Colleges, Writing, and Loneliness (like I can bloody complain)
life

I feel like I'm starting to get a handle on my William & Mary application. The application itself is mostly done but for a bit of work on the activities section (it's rather vague in what should be included), my essay seems good enough, and although I've yet to start my résumé it should be easy and objective. My mom made a bunch of suggestions for my essay but I really didn't like that process; she was pretty much arguing for some ethereal "well reading" quality over the actual meaning of the essay.

Myself, I feel pretty anesthetized to the smoothness of a piece or writing; the better something is written the better it flows, but other than obvious things like incorrect or awkward usage of structure I don't notice writing "not flowing well". To me, getting the actual meaning of the essay across is far more important, and should always be the priority when choosing between two possible phrasings. My mom fought tooth and nail for good flow though, which quite unsettled me; I don't think I'll consult her much about my essay again.

It's strange how much easier I find writing for my blog than writing my college essay. Other than the essay's word limit they're both really the same; in both instances I write mainly about me. Part of what makes the essay harder is the pressure which is on it; it, more or less alone, has to woo the admissions officers. More so, though, the different editing process seems to get in the way. When I write for my blog I merely write what I want to say, reviewing it to make sure there're no mistakes and that the sentences came out how I wanted them to. It's largely an unconscious process; the writing and corrections just flow out. With the essay, however, I have a handful of other people offering corrections as well. I find these difficult to consider because I'm unable to assimilate them into my emotional writing flow.

In short, I'm not used to concentrating on form. My writing concentrates on function, with the assumption that with practice form will follow. While I will obvious correct any errors in form which I notice, my mind isn't really tuned to this wavelength. My writing's purpose is to convey a point, not to look pretty and flow like silk. Without meaning, appearance is useless.

Other than the college process things seem to be flowing well enough; there aren't any other turbulence in my portion of the sea, although things are a bit calm for my tastes.

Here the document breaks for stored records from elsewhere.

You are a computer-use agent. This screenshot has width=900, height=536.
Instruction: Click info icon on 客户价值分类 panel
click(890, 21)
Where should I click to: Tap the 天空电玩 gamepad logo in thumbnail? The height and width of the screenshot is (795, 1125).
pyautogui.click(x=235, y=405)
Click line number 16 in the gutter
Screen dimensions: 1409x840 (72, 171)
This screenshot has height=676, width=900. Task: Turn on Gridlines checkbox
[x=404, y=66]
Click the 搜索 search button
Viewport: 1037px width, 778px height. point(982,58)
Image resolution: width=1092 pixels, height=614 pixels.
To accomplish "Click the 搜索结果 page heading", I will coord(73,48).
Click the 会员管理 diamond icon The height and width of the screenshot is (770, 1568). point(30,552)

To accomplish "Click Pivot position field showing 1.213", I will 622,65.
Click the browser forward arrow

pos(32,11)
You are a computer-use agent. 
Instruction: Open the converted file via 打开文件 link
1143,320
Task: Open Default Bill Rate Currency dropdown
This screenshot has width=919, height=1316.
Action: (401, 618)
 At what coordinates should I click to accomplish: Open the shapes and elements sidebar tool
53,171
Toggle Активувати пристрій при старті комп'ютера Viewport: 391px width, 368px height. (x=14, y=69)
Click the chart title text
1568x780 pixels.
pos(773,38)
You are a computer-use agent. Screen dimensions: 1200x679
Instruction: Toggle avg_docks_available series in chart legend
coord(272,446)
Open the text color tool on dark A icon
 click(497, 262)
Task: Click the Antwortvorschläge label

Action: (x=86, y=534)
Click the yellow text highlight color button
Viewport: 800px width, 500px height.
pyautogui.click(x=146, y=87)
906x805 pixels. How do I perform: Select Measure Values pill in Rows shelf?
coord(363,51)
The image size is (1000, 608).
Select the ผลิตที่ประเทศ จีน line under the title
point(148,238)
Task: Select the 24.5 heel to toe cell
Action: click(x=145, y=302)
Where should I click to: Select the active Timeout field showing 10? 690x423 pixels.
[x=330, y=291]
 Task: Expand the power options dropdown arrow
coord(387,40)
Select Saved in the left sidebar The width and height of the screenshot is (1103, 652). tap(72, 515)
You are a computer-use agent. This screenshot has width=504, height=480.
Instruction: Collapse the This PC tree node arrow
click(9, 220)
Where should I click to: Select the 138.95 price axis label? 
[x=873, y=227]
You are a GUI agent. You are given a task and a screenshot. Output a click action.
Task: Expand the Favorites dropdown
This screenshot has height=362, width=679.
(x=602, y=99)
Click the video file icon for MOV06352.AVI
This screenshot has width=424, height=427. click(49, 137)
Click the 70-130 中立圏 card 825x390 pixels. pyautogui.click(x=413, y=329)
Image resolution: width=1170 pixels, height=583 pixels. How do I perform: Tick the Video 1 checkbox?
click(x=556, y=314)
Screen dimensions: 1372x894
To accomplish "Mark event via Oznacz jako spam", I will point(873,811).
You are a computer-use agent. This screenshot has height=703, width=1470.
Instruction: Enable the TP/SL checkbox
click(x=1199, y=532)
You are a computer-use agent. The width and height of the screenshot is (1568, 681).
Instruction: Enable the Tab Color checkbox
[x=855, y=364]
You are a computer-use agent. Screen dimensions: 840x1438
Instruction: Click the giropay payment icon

We really need more to do on the Eastern Shore; you can usually scare up one activity per weekend, whether it be yard sales, movies, eating out, a music fest, or some fusion of the above, but so far it's been quite rare to see several activities in one weekend.

This has really plagued me this last 3 day weekend; I've severed my connection to gaming, more or less, to make way for the far-superior socialization, but this has the downside of leaving me dependent on people who aren't always around as much as I might like. I wouldn't change this for the world but it still gets a bit lonely some weekends.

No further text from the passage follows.